» FRAGMENTO DEL DOCUMENTO
Así que calculen ustedes la cara que mostré tras leer aquel
anuncio pegado sobre la pared en un pub de Edimburgo, hace un par de siglos: Saturday
night: speed dating. Join us and enjoy!
De cuadros escoceses me quedé, imaginando una hilera de
mesas, dispuestas con su tapete rojo, una bandejita plateada, tubitos metálicos
y paralelas rayas del infame polvo de tonalidad blanquecina manchada: speed,
la cocaína para pobres. Y es que el concepto de dicho dating era nuevo
para mí.
Sencillo era el asunto, tanto que incluso parecía funcional.
Quince mujeres, quince hombres, quince mesitas a la luz de las velas. Música
romántica de fondo, muy suave, para no impedir las conversaciones. Las chicas
sentadas, los chicos moviéndose de una mesa a otra. Dispones de cinco minutos
para charlar con tu pareja. Cinco minutos para hallar el amor de tu vida. Cinco
minutos para disparar la flecha, guiñar el ojo, contar un chiste, secar el
sudor de tu mano nerviosa. Cinco minutos para decir: “Quédate conmigo”, sin
llegar a decirlo.

» DATOS PROPORCIONADOS
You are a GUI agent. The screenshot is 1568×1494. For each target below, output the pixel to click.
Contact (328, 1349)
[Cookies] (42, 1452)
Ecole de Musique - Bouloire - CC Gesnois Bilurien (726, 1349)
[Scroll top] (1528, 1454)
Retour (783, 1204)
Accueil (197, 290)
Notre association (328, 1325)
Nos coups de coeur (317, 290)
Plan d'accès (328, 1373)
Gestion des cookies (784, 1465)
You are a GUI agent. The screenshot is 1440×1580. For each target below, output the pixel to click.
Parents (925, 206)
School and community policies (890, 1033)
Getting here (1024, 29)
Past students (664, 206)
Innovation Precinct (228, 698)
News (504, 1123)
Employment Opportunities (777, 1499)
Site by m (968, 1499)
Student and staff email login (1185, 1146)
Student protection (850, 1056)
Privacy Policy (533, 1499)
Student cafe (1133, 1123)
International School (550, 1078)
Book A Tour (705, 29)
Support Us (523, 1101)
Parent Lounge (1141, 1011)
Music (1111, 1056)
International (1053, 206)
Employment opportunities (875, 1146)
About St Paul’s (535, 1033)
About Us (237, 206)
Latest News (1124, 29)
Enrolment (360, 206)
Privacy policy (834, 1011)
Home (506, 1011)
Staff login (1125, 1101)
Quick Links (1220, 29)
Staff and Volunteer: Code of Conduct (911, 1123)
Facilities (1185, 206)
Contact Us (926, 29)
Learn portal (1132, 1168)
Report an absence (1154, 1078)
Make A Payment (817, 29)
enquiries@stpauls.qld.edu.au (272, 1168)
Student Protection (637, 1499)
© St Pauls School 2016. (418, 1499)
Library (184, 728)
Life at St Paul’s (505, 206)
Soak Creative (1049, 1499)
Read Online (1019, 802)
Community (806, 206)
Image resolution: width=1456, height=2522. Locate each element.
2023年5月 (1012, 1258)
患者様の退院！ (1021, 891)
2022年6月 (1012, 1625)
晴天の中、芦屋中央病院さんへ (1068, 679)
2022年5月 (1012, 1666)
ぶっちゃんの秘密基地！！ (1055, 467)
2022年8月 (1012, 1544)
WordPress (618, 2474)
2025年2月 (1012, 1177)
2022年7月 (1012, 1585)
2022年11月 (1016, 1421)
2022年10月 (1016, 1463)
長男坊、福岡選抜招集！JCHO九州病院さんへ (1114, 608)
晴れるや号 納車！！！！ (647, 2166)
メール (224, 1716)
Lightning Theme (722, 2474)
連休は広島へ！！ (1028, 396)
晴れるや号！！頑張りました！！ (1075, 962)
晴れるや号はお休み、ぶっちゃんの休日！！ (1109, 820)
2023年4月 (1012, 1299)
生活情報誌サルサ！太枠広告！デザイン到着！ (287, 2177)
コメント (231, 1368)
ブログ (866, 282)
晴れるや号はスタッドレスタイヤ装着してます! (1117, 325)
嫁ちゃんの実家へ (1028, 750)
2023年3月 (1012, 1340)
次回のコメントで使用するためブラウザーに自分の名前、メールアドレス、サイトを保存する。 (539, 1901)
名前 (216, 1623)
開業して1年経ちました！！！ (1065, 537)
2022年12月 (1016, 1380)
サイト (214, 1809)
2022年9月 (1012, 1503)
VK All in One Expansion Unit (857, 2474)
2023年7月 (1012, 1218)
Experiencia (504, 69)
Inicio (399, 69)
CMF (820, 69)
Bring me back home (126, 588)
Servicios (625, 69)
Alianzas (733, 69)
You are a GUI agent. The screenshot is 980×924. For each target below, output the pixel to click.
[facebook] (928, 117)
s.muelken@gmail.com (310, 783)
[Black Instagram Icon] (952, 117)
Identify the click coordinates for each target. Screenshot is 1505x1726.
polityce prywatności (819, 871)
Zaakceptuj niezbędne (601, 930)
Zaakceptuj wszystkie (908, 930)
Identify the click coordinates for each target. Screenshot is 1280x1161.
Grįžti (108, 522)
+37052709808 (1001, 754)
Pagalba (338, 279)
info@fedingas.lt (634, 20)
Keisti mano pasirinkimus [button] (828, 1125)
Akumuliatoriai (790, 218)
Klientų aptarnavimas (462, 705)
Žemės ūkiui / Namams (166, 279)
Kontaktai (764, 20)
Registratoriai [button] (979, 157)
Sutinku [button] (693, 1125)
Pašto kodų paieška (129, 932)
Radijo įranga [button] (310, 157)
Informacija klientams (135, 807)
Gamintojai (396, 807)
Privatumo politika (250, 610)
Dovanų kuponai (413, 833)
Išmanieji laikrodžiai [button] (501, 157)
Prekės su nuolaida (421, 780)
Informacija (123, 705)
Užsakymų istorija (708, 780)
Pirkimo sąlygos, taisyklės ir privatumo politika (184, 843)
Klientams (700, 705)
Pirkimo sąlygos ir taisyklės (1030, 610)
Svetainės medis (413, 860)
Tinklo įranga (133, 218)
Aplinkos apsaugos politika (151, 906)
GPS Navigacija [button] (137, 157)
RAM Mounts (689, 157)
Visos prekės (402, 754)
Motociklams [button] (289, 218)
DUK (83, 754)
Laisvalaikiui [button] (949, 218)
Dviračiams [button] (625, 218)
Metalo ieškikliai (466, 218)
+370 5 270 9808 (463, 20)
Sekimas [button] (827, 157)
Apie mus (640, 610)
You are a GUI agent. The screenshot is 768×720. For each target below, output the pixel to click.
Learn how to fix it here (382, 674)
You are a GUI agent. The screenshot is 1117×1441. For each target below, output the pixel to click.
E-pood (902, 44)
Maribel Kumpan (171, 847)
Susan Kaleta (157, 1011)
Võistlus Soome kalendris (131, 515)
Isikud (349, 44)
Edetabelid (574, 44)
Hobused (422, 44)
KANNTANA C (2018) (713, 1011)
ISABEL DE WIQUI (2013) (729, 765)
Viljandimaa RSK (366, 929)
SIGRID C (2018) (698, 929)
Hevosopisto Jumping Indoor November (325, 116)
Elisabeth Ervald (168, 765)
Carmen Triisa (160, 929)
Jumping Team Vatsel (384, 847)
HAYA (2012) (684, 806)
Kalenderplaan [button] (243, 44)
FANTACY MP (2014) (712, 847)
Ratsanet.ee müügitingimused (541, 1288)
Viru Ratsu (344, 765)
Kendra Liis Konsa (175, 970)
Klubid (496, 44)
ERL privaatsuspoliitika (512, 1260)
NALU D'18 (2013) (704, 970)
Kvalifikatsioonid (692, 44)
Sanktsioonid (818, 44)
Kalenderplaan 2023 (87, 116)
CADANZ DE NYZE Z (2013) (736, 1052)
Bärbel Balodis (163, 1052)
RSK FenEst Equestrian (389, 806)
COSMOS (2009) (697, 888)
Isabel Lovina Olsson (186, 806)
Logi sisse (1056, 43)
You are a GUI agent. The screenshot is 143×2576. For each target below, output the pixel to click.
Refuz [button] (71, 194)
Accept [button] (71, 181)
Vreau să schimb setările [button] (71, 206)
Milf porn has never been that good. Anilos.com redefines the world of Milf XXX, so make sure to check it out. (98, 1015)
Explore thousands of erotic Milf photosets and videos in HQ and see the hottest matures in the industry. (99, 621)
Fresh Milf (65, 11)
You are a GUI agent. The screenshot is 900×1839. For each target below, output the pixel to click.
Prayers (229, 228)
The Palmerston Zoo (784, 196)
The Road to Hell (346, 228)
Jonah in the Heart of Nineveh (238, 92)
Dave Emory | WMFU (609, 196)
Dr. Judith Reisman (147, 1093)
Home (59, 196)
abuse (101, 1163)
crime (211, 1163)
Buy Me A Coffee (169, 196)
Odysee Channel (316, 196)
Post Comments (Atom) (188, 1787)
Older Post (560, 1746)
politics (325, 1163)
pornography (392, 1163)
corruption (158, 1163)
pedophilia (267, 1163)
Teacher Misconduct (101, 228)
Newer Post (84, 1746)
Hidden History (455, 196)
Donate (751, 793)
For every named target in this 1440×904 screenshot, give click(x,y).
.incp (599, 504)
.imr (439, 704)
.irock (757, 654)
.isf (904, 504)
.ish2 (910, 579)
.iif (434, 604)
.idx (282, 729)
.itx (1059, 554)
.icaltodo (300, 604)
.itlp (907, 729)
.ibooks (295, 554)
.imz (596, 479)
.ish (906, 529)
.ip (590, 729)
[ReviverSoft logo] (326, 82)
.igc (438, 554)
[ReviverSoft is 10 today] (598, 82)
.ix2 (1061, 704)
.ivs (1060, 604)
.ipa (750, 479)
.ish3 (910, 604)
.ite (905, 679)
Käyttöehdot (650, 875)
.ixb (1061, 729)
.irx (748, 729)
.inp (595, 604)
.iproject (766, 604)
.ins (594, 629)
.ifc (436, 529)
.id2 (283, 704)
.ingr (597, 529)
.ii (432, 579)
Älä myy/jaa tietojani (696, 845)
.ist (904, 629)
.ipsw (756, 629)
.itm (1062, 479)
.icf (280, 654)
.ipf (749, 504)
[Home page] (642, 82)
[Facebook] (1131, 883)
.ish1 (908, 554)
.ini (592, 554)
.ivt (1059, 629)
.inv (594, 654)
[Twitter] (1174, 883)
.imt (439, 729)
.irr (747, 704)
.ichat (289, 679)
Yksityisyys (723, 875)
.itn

» PROBLEMAS
a: Expresa como tabla Markdown los registros que van desde la línea con "Pašto kodų paieška (129, 932)" hasta la línea con "Kalenderplaan 2023 (87, 116)", ambas incluidas, y deja fuera las líneas en blanco. Usa las columnas Nº, con el número de fila, y Línea, con el texto de cada una.
b: Sigue escribiendo el relato sobre el speed dating en un pub de Edimburgo a partir de su última frase.

» RESULTADOS FINALES
a:
| Nº | Línea |
|---|---|
| 1 | Pašto kodų paieška (129, 932) |
| 2 | Radijo įranga [button] (310, 157) |
| 3 | Informacija klientams (135, 807) |
| 4 | Gamintojai (396, 807) |
| 5 | Privatumo politika (250, 610) |
| 6 | Dovanų kuponai (413, 833) |
| 7 | Išmanieji laikrodžiai [button] (501, 157) |
| 8 | Prekės su nuolaida (421, 780) |
| 9 | Informacija (123, 705) |
| 10 | Užsakymų istorija (708, 780) |
| 11 | Pirkimo sąlygos, taisyklės ir privatumo politika (184, 843) |
| 12 | Klientams (700, 705) |
| 13 | Pirkimo sąlygos ir taisyklės (1030, 610) |
| 14 | Svetainės medis (413, 860) |
| 15 | Tinklo įranga (133, 218) |
| 16 | Aplinkos apsaugos politika (151, 906) |
| 17 | GPS Navigacija [button] (137, 157) |
| 18 | RAM Mounts (689, 157) |
| 19 | Visos prekės (402, 754) |
| 20 | Motociklams [button] (289, 218) |
| 21 | DUK (83, 754) |
| 22 | Laisvalaikiui [button] (949, 218) |
| 23 | Dviračiams [button] (625, 218) |
| 24 | Metalo ieškikliai (466, 218) |
| 25 | +370 5 270 9808 (463, 20) |
| 26 | Sekimas [button] (827, 157) |
| 27 | Apie mus (640, 610) |
| 28 | You are a GUI agent. The screenshot is 768×720. For each target below, output the pixel to click. |
| 29 | Learn how to fix it here (382, 674) |
| 30 | You are a GUI agent. The screenshot is 1117×1441. For each target below, output the pixel to click. |
| 31 | E-pood (902, 44) |
| 32 | Maribel Kumpan (171, 847) |
| 33 | Susan Kaleta (157, 1011) |
| 34 | Võistlus Soome kalendris (131, 515) |
| 35 | Isikud (349, 44) |
| 36 | Edetabelid (574, 44) |
| 37 | Hobused (422, 44) |
| 38 | KANNTANA C (2018) (713, 1011) |
| 39 | ISABEL DE WIQUI (2013) (729, 765) |
| 40 | Viljandimaa RSK (366, 929) |
| 41 | SIGRID C (2018) (698, 929) |
| 42 | Hevosopisto Jumping Indoor November (325, 116) |
| 43 | Elisabeth Ervald (168, 765) |
| 44 | Carmen Triisa (160, 929) |
| 45 | Jumping Team Vatsel (384, 847) |
| 46 | HAYA (2012) (684, 806) |
| 47 | Kalenderplaan [button] (243, 44) |
| 48 | FANTACY MP (2014) (712, 847) |
| 49 | Ratsanet.ee müügitingimused (541, 1288) |
| 50 | Viru Ratsu (344, 765) |
| 51 | Kendra Liis Konsa (175, 970) |
| 52 | Klubid (496, 44) |
| 53 | ERL privaatsuspoliitika (512, 1260) |
| 54 | NALU D'18 (2013) (704, 970) |
| 55 | Kvalifikatsioonid (692, 44) |
| 56 | Sanktsioonid (818, 44) |
| 57 | Kalenderplaan 2023 (87, 116) |

b:
Pegatina, en forma de corazón, donde escribes con rotulador
grueso: tu nombre, alias, o mote de guerra. Los dígitos que confiesan la edad
son opcionales, aunque sin duda serán buscados durante la breve charla. Adherida
sobre el pecho, la frente o el bíceps. Depende de la personalidad y del humor
que gastes. Un mazo de tarjetas de cartón ocupa el centro de cada mesa. Aquéllas,
similares a los naipes, de tamaño algo superior a las de visita. Boca abajo,
ocultando el misterioso texto, o quizás dibujo del anverso. A cada lado, frente
a la silla correspondiente, un bolígrafo con publicidad cervecera: Tennents
lager, Caledonian brew, acompañado de un folio en blanco, su finalidad ─nos
explican─:
anotar datos sobre cada persona frente a ti; un retorno al instituto para
desempolvar la técnica de tomar apuntes a toda leche, si así lo estimas
conveniente. Información es poder, dicen los que saben de guerras. ¿Y acaso no
es el Amor la más cruenta de ellas?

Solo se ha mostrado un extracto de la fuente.